All samples of lacrimal sac should be examined grossly (Fig. 34.15) to look for any unusual features like any mass, unusual discoloration, diverticulas, and partly missing walls, before sending for a histopathological analysis. In case of lacrimal sac tumors, the margins of the extended dacryocystectomy are studied separately to comment on tumor infiltration and this has significant bearing on further treatment. Lacrimal sacs removed for nontumor indications are also important since a lot of information on chronic inflammatory changes and specific granulomatous disorders that may have been undetected preoperatively can be studied and the information utilized for further management [4, 6]. Recently, there has also been a lot of interest to look into lacrimal drainage-associated lymphoid tissues and its derangements in chronic dacryocystitis [14].

Fig. 34.15
figure 15

Lacrimal sac for histopathological examination

Complications

Complications following a dacyrocystectomy are rare. Inadvertent injury to the angular vein may cause profuse bleeding. This can easily be avoided if incisions are not on the site or in close vicinity of angular vein. Other complications include wound dehiscence, wound infection, increased tear meniscus and epiphora, recurrent dacyrocystitis secondary to remnant sac, and a prominent facial scar.
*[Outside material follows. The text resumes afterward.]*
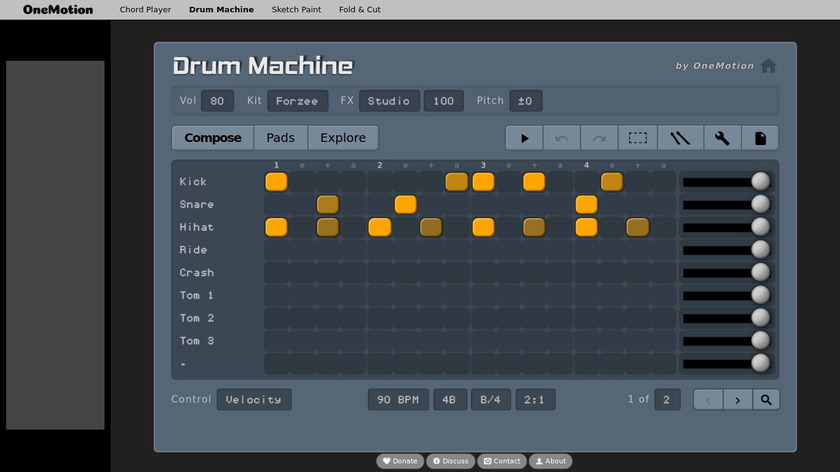
Task: Open the Forzee kit selector
Action: (297, 101)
Although very rare, two cases of retrobulbar hematomas causing visual loss and one case of orbital cellulitis following a dacryocystectomy have been reported [1, 11]. The possible cause could be violation of periorbita and orbital septum during the surgery, which may result in orbital hemorrhage and hematoma and consequent optic nerve compression and visual loss. In the eventuality of a vision-threatening hematoma, standard protocols for managing a retrobulbar hemorrhage should be followed.

Lacrimal Rehabilitation

Numerous options have been described in the literature for managing epiphora following a dacryocystectomy. The most commonly practiced option is a conjunctivo-dacryocystorhinostomy (CDCR) using either the Jones tubes or Gladstone–Putterman tubes (Fig. 34.16) [15]. A canaliculo-dacryocystohinostomy has been described in cases where the entire canaliculi are normal with absence of sac following a dacryocystectomy [16]. Occasional cases where a remnant sac is suspected, a regular dacryocystorhinostomy has been described [16]. Botulinum toxin injection into the lacrimal gland to manage epiphora following a dacryocystectomy is still not a well-established or widely practiced procedure.

Fig. 34.16
figure 16

Endoscopic CDCR

Conclusion

In conclusion, although dacryocystectomy is a sparingly used lacrimal surgery, it has its own specific and relative indications. Extended dacryocystectomy is a very useful and life-saving surgery in lacrimal sac tumors. It also appears to make sense to perform a dacyrocystectomy in recurrent dacryocystitis in patients with dry eye or certain systemic comorbidities. The surgery is technically easier with a quick learning curve and should be taught to ophthalmology residents and Oculoplastics fellows.